§ Data section:
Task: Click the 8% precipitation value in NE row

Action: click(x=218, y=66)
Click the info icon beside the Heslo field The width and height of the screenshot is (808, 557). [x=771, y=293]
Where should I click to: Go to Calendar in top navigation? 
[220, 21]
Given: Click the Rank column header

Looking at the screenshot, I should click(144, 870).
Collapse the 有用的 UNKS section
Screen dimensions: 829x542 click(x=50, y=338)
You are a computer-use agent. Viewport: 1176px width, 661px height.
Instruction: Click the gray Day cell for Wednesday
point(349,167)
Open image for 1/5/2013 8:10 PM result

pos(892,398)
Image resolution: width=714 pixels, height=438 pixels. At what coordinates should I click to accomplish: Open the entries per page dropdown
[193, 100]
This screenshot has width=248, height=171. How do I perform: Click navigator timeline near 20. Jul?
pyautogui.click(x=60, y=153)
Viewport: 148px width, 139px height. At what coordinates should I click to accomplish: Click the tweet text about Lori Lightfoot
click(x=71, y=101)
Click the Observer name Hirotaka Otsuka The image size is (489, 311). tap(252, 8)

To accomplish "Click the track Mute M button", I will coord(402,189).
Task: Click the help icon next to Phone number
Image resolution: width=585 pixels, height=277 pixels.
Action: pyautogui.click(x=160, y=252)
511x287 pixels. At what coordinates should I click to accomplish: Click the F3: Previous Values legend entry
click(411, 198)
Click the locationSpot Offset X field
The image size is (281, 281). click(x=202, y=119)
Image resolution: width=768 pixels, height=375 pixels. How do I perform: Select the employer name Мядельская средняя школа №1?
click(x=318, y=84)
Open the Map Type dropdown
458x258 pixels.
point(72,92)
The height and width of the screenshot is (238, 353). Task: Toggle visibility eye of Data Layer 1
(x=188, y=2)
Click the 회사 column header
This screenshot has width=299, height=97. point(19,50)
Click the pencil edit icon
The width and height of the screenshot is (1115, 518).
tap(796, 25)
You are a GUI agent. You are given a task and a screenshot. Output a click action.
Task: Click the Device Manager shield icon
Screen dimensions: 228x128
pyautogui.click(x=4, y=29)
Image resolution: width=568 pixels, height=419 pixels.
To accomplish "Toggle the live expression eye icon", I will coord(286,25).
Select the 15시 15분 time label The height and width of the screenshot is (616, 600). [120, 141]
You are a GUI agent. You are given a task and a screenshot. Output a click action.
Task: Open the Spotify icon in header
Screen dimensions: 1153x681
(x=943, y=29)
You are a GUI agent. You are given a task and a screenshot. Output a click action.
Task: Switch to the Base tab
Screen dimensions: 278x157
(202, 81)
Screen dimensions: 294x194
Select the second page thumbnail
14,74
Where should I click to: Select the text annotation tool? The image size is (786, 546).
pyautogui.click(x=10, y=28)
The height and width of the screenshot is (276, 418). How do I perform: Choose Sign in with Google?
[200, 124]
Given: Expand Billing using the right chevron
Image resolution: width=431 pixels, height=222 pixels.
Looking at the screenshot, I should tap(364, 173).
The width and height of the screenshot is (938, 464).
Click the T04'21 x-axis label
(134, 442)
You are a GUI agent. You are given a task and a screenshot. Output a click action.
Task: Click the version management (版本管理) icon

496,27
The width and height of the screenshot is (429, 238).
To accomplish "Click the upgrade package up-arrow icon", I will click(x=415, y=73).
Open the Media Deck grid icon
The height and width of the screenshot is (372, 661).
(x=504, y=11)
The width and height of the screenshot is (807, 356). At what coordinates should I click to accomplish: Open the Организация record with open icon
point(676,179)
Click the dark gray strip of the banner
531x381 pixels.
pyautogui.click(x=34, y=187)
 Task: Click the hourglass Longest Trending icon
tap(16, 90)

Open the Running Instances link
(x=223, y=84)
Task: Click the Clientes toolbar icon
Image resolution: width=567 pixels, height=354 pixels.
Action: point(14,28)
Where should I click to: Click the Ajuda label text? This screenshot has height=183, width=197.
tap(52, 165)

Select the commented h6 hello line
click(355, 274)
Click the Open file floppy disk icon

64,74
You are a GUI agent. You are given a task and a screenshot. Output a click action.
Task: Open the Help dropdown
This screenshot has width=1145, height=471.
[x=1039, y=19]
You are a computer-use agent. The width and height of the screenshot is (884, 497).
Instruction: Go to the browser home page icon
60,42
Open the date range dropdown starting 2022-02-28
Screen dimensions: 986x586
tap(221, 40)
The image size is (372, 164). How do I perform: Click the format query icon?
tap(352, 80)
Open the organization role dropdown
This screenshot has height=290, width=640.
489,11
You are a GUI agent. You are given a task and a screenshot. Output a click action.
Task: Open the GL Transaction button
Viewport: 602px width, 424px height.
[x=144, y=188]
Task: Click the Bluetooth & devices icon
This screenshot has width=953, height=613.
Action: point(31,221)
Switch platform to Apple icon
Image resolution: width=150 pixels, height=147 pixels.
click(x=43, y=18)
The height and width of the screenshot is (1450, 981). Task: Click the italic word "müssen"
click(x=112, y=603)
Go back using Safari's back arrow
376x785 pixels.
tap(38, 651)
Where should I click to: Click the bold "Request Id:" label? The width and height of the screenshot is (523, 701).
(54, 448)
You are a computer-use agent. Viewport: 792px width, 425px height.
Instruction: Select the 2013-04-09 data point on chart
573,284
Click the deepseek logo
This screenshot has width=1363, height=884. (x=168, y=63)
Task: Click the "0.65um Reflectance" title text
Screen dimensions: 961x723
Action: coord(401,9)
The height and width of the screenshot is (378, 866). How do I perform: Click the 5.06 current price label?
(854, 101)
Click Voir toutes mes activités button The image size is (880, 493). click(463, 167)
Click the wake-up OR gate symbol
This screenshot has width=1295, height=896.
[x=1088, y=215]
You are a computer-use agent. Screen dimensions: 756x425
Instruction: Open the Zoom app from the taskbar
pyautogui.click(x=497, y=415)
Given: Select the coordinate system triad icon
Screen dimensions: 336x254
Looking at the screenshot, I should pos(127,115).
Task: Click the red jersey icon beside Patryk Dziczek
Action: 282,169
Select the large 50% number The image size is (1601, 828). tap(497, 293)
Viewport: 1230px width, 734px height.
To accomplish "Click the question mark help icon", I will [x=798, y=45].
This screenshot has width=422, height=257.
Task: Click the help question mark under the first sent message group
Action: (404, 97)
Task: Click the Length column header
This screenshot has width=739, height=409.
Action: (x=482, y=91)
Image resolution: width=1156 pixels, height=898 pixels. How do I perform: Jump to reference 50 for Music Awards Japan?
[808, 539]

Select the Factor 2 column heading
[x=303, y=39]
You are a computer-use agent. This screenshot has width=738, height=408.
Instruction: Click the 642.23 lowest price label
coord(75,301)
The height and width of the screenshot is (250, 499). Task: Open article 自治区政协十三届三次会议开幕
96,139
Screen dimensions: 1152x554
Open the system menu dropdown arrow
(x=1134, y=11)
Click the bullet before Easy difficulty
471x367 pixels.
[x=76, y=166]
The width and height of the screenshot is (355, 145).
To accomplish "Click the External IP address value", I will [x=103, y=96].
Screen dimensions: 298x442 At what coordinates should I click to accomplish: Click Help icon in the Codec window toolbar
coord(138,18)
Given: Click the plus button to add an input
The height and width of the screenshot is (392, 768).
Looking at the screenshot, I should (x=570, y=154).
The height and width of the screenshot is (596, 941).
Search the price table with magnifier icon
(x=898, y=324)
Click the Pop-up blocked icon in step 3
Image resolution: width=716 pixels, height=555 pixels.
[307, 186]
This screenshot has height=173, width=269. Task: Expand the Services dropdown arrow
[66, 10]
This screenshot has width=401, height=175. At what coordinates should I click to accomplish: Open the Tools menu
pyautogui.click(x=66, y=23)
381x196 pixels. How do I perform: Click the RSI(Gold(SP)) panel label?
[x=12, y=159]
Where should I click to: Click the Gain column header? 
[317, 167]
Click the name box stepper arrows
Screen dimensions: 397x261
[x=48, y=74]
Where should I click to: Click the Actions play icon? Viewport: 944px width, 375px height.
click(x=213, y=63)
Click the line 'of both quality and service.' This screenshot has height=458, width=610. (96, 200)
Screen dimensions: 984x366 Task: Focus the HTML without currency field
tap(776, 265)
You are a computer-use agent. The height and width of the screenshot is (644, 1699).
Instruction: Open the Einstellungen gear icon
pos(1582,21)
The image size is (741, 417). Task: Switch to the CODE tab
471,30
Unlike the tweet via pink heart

§ Work instruction: All lines of the material that contain the word "number" should be listed.

§ Expected output:
Task: Click the help icon next to Phone number
Select the large 50% number The image size is (1601, 828). tap(497, 293)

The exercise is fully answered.